### What you have to do
Repeat every line that appears below, with nothing altered.

### Material shown
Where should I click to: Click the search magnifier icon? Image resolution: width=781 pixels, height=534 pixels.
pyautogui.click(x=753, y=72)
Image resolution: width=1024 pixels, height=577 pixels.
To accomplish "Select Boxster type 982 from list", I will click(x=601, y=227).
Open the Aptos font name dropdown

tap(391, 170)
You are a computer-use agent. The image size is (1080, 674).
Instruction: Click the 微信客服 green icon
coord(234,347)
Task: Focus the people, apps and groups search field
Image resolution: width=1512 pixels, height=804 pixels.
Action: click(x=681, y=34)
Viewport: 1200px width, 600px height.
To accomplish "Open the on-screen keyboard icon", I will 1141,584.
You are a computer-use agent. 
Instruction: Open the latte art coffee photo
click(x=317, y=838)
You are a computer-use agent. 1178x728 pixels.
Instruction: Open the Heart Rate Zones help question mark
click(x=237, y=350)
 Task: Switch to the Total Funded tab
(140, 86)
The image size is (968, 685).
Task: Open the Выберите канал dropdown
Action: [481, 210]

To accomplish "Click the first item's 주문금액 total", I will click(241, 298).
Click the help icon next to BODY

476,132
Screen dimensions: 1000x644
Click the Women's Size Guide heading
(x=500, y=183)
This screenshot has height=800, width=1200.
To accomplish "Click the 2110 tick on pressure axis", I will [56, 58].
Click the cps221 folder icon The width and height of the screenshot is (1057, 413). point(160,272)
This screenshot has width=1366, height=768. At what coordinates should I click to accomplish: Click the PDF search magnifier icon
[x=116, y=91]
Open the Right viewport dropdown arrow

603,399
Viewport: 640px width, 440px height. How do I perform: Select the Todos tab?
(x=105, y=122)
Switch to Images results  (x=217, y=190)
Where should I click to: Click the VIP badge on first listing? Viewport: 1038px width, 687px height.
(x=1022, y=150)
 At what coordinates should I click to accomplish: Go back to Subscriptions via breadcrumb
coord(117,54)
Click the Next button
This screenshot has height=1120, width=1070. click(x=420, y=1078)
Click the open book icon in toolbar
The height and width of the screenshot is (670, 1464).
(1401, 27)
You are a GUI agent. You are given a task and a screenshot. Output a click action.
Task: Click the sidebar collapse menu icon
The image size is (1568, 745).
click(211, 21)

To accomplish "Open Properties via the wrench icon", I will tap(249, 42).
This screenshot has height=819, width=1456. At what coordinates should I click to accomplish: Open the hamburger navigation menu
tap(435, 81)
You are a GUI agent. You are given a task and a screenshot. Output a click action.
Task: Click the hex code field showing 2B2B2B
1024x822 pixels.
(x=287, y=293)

### Solution for this exercise
Where should I click to: Click the search magnifier icon? Image resolution: width=781 pixels, height=534 pixels.
pyautogui.click(x=753, y=72)
Image resolution: width=1024 pixels, height=577 pixels.
To accomplish "Select Boxster type 982 from list", I will click(x=601, y=227).
Open the Aptos font name dropdown

tap(391, 170)
You are a computer-use agent. The image size is (1080, 674).
Instruction: Click the 微信客服 green icon
coord(234,347)
Task: Focus the people, apps and groups search field
Image resolution: width=1512 pixels, height=804 pixels.
Action: click(x=681, y=34)
Viewport: 1200px width, 600px height.
To accomplish "Open the on-screen keyboard icon", I will 1141,584.
You are a computer-use agent. 
Instruction: Open the latte art coffee photo
click(x=317, y=838)
You are a computer-use agent. 1178x728 pixels.
Instruction: Open the Heart Rate Zones help question mark
click(x=237, y=350)
 Task: Switch to the Total Funded tab
(140, 86)
The image size is (968, 685).
Task: Open the Выберите канал dropdown
Action: [481, 210]

To accomplish "Click the first item's 주문금액 total", I will click(241, 298).
Click the help icon next to BODY

476,132
Screen dimensions: 1000x644
Click the Women's Size Guide heading
(x=500, y=183)
This screenshot has height=800, width=1200.
To accomplish "Click the 2110 tick on pressure axis", I will [56, 58].
Click the cps221 folder icon The width and height of the screenshot is (1057, 413). point(160,272)
This screenshot has width=1366, height=768. At what coordinates should I click to accomplish: Click the PDF search magnifier icon
[x=116, y=91]
Open the Right viewport dropdown arrow

603,399
Viewport: 640px width, 440px height. How do I perform: Select the Todos tab?
(x=105, y=122)
Switch to Images results  (x=217, y=190)
Where should I click to: Click the VIP badge on first listing? Viewport: 1038px width, 687px height.
(x=1022, y=150)
 At what coordinates should I click to accomplish: Go back to Subscriptions via breadcrumb
coord(117,54)
Click the Next button
This screenshot has height=1120, width=1070. click(x=420, y=1078)
Click the open book icon in toolbar
The height and width of the screenshot is (670, 1464).
(1401, 27)
You are a GUI agent. You are given a task and a screenshot. Output a click action.
Task: Click the sidebar collapse menu icon
The image size is (1568, 745).
click(211, 21)

To accomplish "Open Properties via the wrench icon", I will tap(249, 42).
This screenshot has height=819, width=1456. At what coordinates should I click to accomplish: Open the hamburger navigation menu
tap(435, 81)
You are a GUI agent. You are given a task and a screenshot. Output a click action.
Task: Click the hex code field showing 2B2B2B
1024x822 pixels.
(x=287, y=293)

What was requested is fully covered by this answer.